This chapter has reviewed some basic concepts regarding the interactions that occur between seven-transmembrane receptors and ion-selective channels. Yet how do these pathways combine to control the patterns of excitability that underlie neuronal processing in the brain or the cardiac output of the heart? In this respect, a particularly fascinating aspect of receptor-mediated activation of ion channels lies in the range of combinatorial outputs that can be generated by the simultaneous stimulation of different receptors within the same cell. Numerous cells in the central nervous system are responsive to a large assortment of neuro-transmitters that act upon G protein-linked receptors, many of which go on to modulate ion channel function. In several cases, these receptors converge upon common G proteins to initiate overlapping pathways, whereas in other instances the pathways diverge to generate independent signals. The large array of intracellular proteins that are affected by these signals allows for modulation at nearly all stages of the response (Chapters 5 and 7). Receptor subtype diversity adds yet another level of control (Chapters in Parts 2, 3, and 4)—cells respond differently to external signals depending not only on which agonists are present, but also on the types of receptors that the agonists can bind. Perhaps it is this enormous capacity for intervention at multiple steps of the signalling pathway that has made G protein-coupled signalling cascades the systems of choice for most neuroactive transmitters. In turn, understanding the crucial molecular mechanisms involved in physiological and pathophysiological functions remains an elusive challenge despite many years of ongoing investigation.
Taking the brain as a test case the metabotropic effects of several neurotransmitters have been most extensively studied in cells of the cerebral cortex and thalamus. These structures are densely innervated by projection fibres that originate in various brainstem nuclei and project diffusely across different areas of the brain. The addition of acetylcholine to many neocortical pyramidal cells causes a considerable reduction in spike-frequency adaptation, the gradual decrease in firing rate that normally follows a train of action potentials (Madison etal. 1987; McCormick and Williamson 1989). This effect is due in part to the inhibition of a Ca2+-activated potassium current (Iahp) which activates in response to calcium influx and prevents these cells from reaching their firing thresholds (Andrade and Nicoll 1987). The reduction in Iahp thus enhances the effects of subsequent excitatory inputs and causes these cells to become more active. Acetylcholine also inhibits at least two other types of potassium currents in a variety of neuronal cells including the voltage-activated M-current (Im) as well as a resting (leak) potassium conductance (Halliwell 1986; McCormick 1992). In all cases, decreases in these potassium currents gradually shift the transmembrane potential towards more positive, depolarized values and thereby facilitate the activation of voltage-sensitive channels that are open in this range.

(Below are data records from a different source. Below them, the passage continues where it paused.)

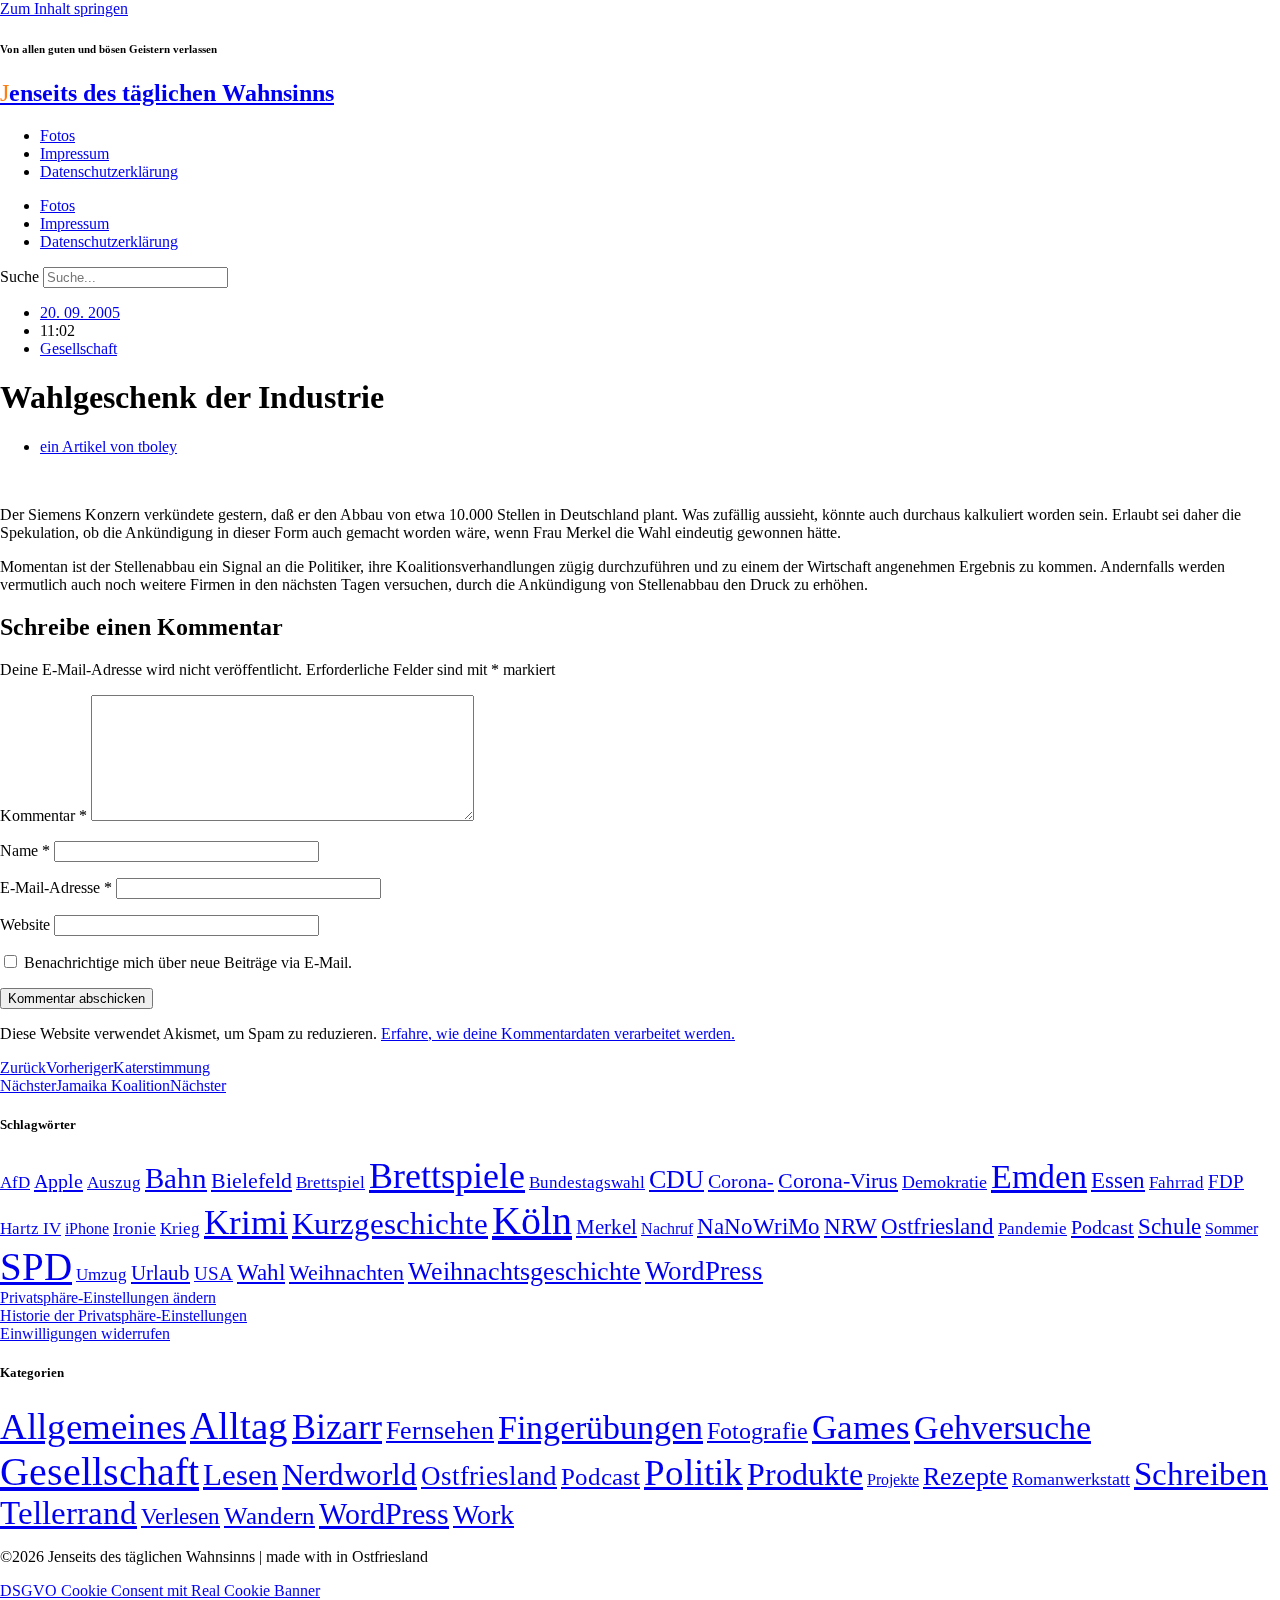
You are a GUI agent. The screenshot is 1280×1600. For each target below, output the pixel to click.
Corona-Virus (838, 1180)
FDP (1226, 1181)
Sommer (1231, 1228)
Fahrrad (1176, 1182)
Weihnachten (346, 1272)
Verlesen (180, 1516)
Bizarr (337, 1427)
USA (213, 1273)
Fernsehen (440, 1430)
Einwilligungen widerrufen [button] (85, 1333)
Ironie (134, 1228)
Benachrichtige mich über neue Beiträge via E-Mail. (188, 962)
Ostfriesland (937, 1226)
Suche (19, 276)
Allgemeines (93, 1426)
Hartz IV (30, 1228)
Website (25, 924)
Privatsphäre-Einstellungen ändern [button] (108, 1297)
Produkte (805, 1474)
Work (483, 1514)
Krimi (246, 1222)
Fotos (57, 135)
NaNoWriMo (758, 1226)
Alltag (239, 1425)
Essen (1118, 1180)
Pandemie (1032, 1228)
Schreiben (1201, 1474)
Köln (532, 1220)
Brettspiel (330, 1182)
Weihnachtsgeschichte (524, 1271)
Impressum (74, 153)
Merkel (606, 1227)
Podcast (1102, 1227)
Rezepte (965, 1476)
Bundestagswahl (587, 1182)
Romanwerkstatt (1071, 1479)
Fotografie (757, 1431)
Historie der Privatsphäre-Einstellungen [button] (123, 1315)
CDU (676, 1179)
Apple (58, 1181)
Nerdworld (349, 1474)
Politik (693, 1472)
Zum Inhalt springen (64, 8)
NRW (850, 1226)
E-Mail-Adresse (56, 887)
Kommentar (43, 815)
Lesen (240, 1474)
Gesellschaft (78, 348)
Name (25, 850)
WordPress (704, 1271)
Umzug (101, 1274)
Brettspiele (447, 1176)
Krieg (180, 1228)
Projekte (893, 1479)
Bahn (176, 1178)
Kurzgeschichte (390, 1223)
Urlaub (160, 1273)
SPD (36, 1266)
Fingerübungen (600, 1427)
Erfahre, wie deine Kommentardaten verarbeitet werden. (558, 1033)
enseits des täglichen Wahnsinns (167, 93)
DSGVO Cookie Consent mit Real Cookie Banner (160, 1590)
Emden (1039, 1176)
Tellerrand (68, 1513)
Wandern (269, 1515)
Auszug (114, 1182)
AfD (15, 1182)
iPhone (87, 1229)
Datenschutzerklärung (109, 171)
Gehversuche (1002, 1427)
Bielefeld (251, 1180)
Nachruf (667, 1228)
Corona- (741, 1181)
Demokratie (944, 1182)
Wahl (261, 1272)
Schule (1169, 1226)
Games (861, 1427)
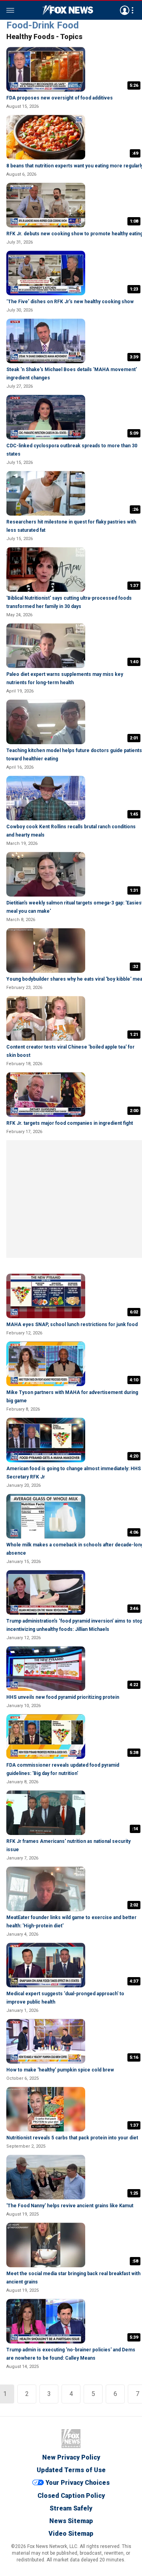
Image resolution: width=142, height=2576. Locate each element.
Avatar (124, 10)
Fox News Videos (68, 10)
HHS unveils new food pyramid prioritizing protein (62, 1697)
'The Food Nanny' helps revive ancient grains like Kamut (69, 2205)
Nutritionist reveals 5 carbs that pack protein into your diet (72, 2138)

Many thalamic neurons receive similar modulatory inputs from cells that originate in the brainstem. Projection fibres that emanate from cell bodies in the locus coeruleus provide noradrenergic innervation to various thalamic nuclei where they increase the excitability of cells in areas such as the lateral geniculate nucleus (LGN) and the nucleus reticularis (Rogawski and Aghajanian 1980; McCormick and Prince 1988). In thalamocortical relay cells, such changes in electrical responsiveness are correlated with different states of wakefulness and attention, and they also influence many aspects of sensory processing in the cortex (McCormick 1989; Swadlow and Gusev 2001). The modulation of membrane excitability in the brain is particularly important at excitatory synapses, where changes in the patterns of synaptic activity combine with changes in synaptic strength to affect the storage of new information during learning, or the reinforcement of synaptic connections during development (Bear and Malenka 1994). Future research should seek to find out more about how individual components of GPCR cascades such as those illustrated above collectively interact to modify membrane excitability and physiological/pathophysiological processes.